*Reading passage*:
⟨

Let λ denote the density of the PPP. Three results are well known:

• The distribution of D0 follows from the void probability of the PPP. It is Rayleigh with mean 1/(2√λ).
• Since the mean area of the typical cell is 1/λ, we have ∫ 0π 𝔼(R(ϕ)2) dϕ = 1/λ.
• The minimum of R(ϕ) is distributed with pdf f(r)=8λπr exp(-4λπr2). This is half the distance to the nearest neighboring Poisson point (base station).

In contrast, there is no closed-form expression for the distribution of D. Due to size-biased sampling, the area of the 0-cell stochastically dominates that of the typical cell and, in turn, D0 dominates D.

Analyzing the directional radii, we obtain these new insights on the cell shapes:

• If Ψ is uniform in [0,π], R(Ψ) is again Rayleigh with mean 1/(2√λ).
• R0(π) is also Rayleigh with the same mean. In fact, R0(π) and D0 are iid.
• R0(0) has mean 3/(4√λ) and is distributed as $\displaystyle f_{R_0(0)}(y)=2(\lambda\pi)^2 y^3 \exp(-\lambda\pi y^2).$

• Hence R0(0) is on average exactly 50% larger than R0(π). For the typical cell, simulation results indicate that R(0) is about 55% larger on average than R(π).
• The difference R0(0)-D0 is distributed as f(r)=π√λ erfc(r √(πλ)). Its mean is 1/(4√λ). Hence the typical user is no further from the cell edge than the base station on average.
• The joint distribution of D0 and R0(ϕ) can be given in exact analytical form.

⟩

*Collected data*:
⟨

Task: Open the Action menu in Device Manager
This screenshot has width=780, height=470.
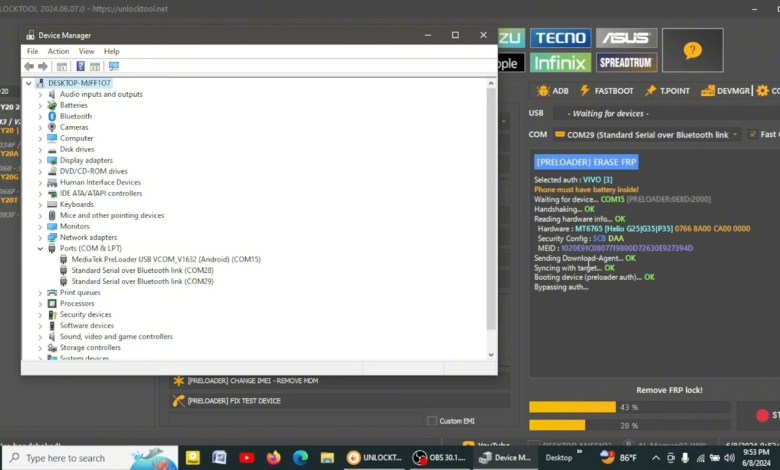Action: coord(58,51)
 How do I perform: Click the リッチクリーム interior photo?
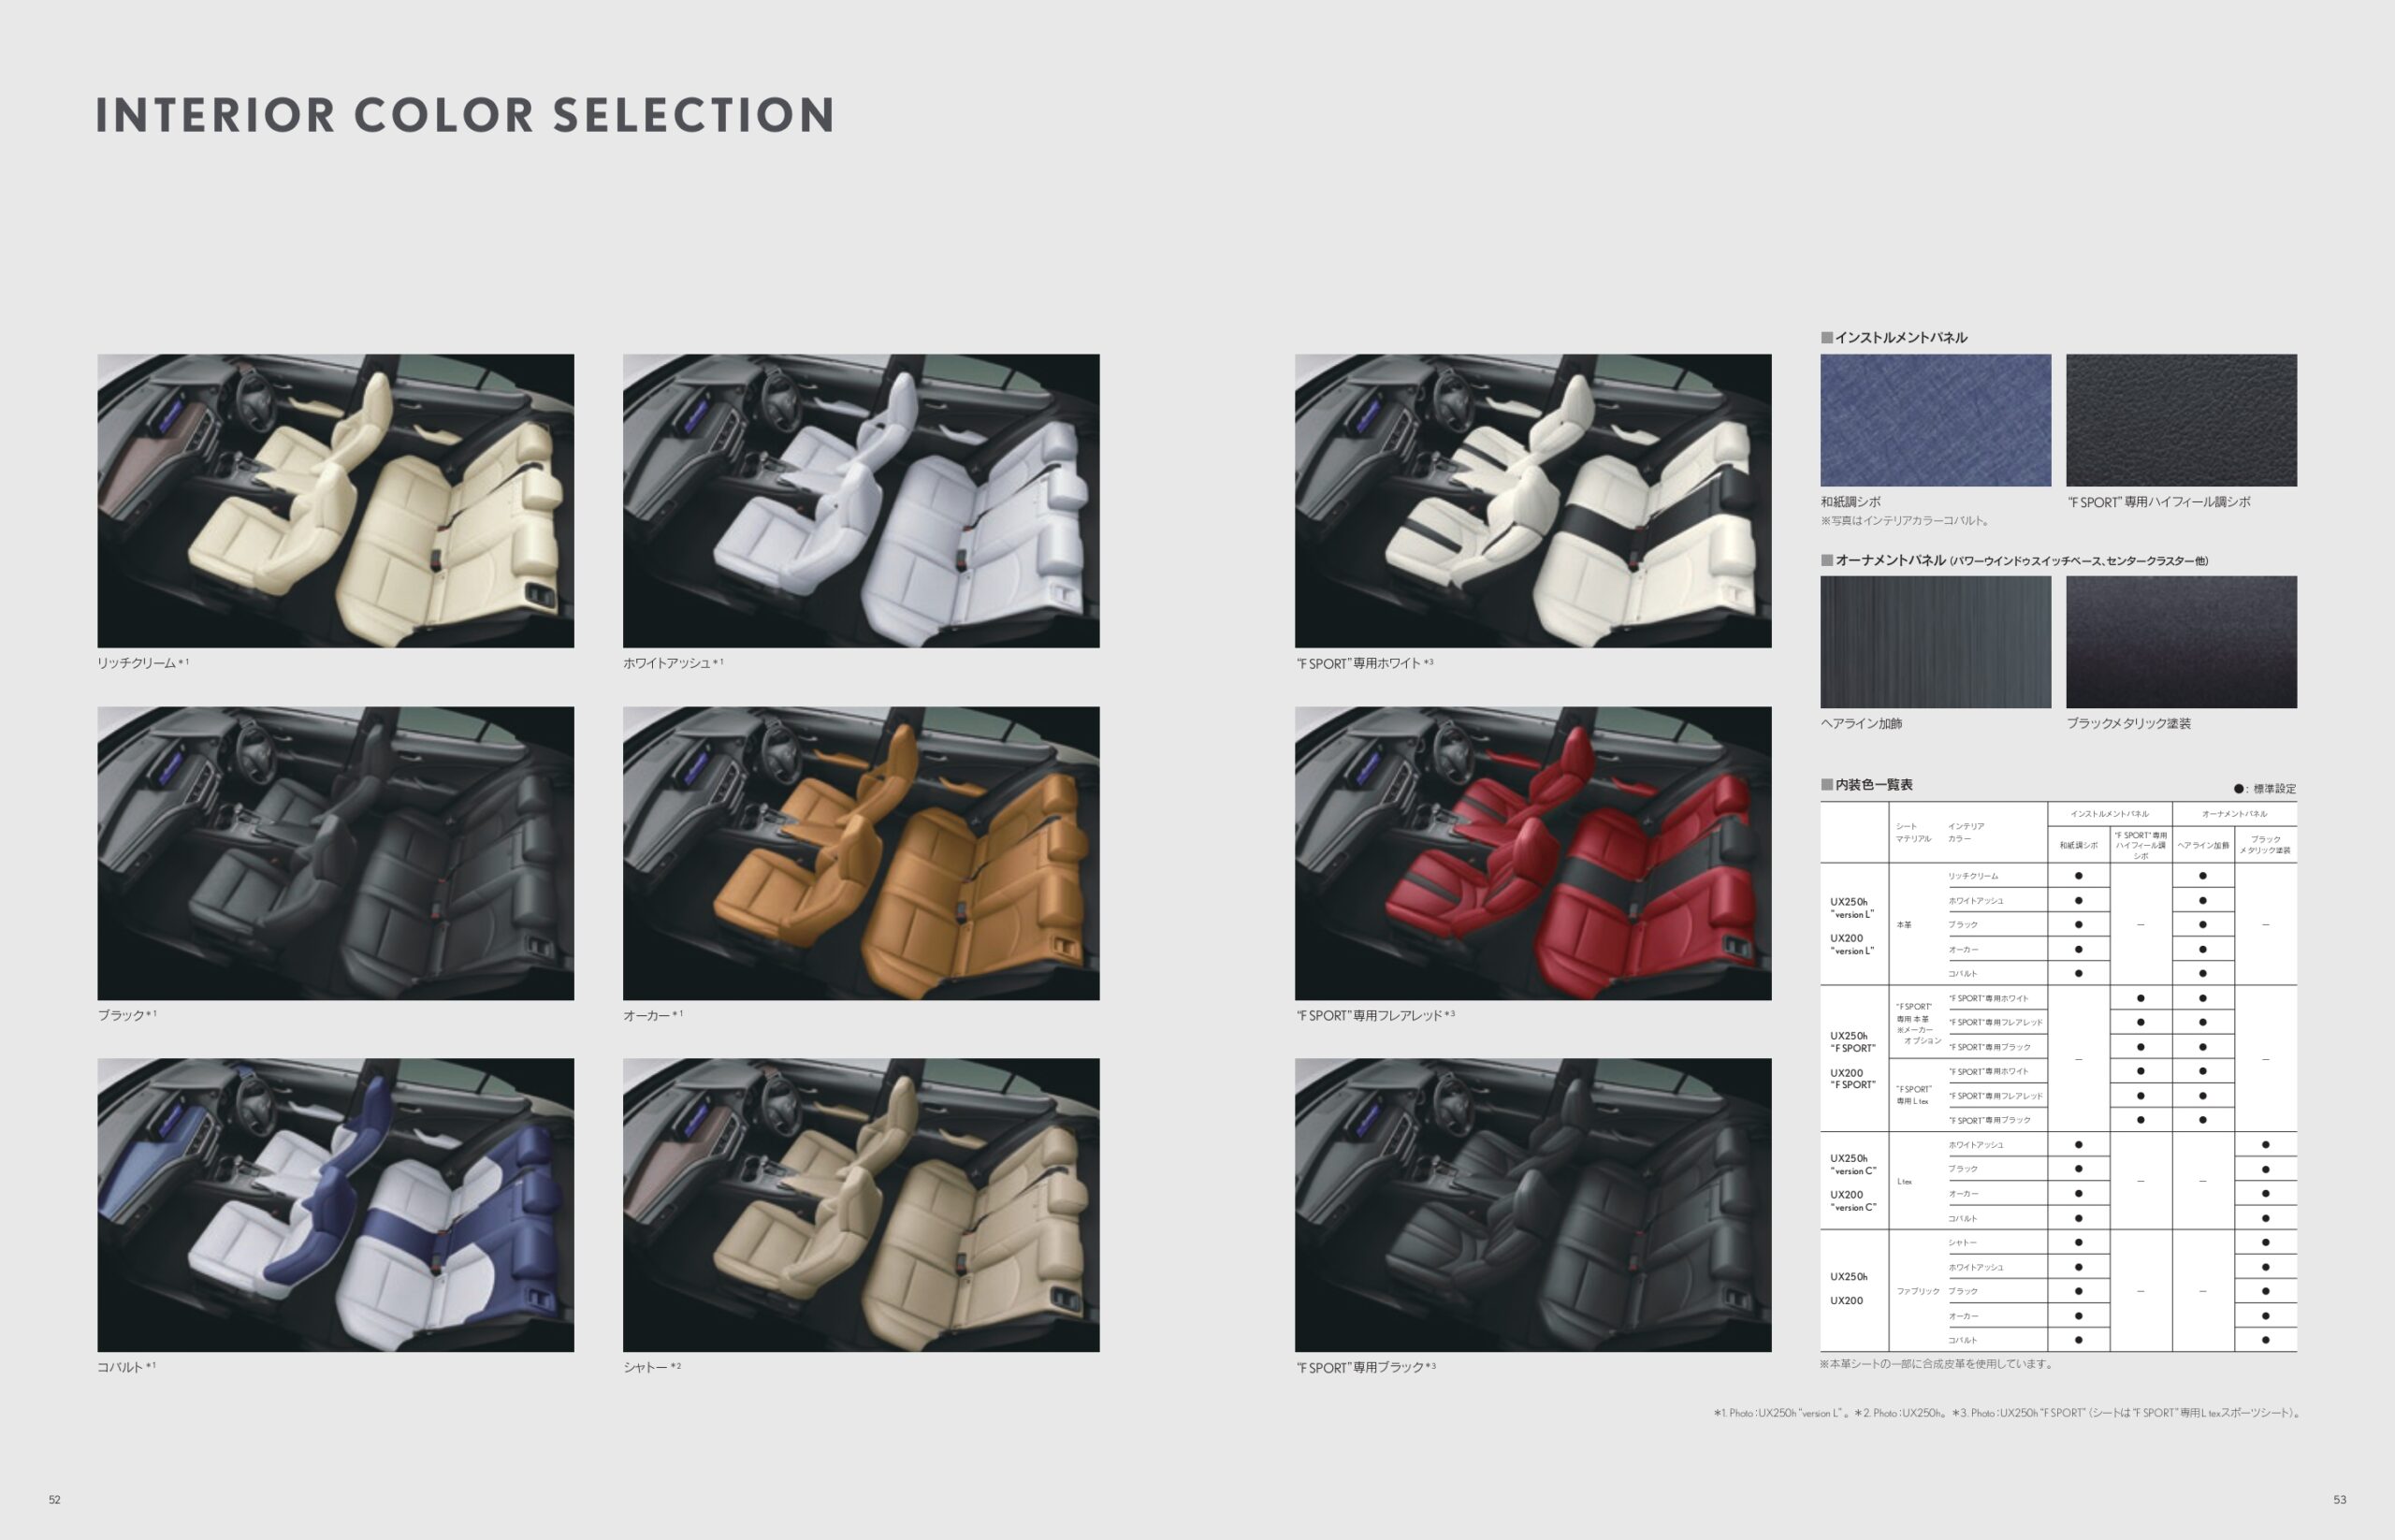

⟩

*Actions to take*:
1. According to the excerpt on Poisson point process geometry, by how much is R0(0) larger than R0(π) on average?
2. List every quantity that the excerpt on Poisson point process geometry states is Rayleigh distributed.

*Responses per task*:
1. Exactly 50% larger.

2.
- D0
- R(Ψ), when Ψ is uniform in [0,π]
- R0(π)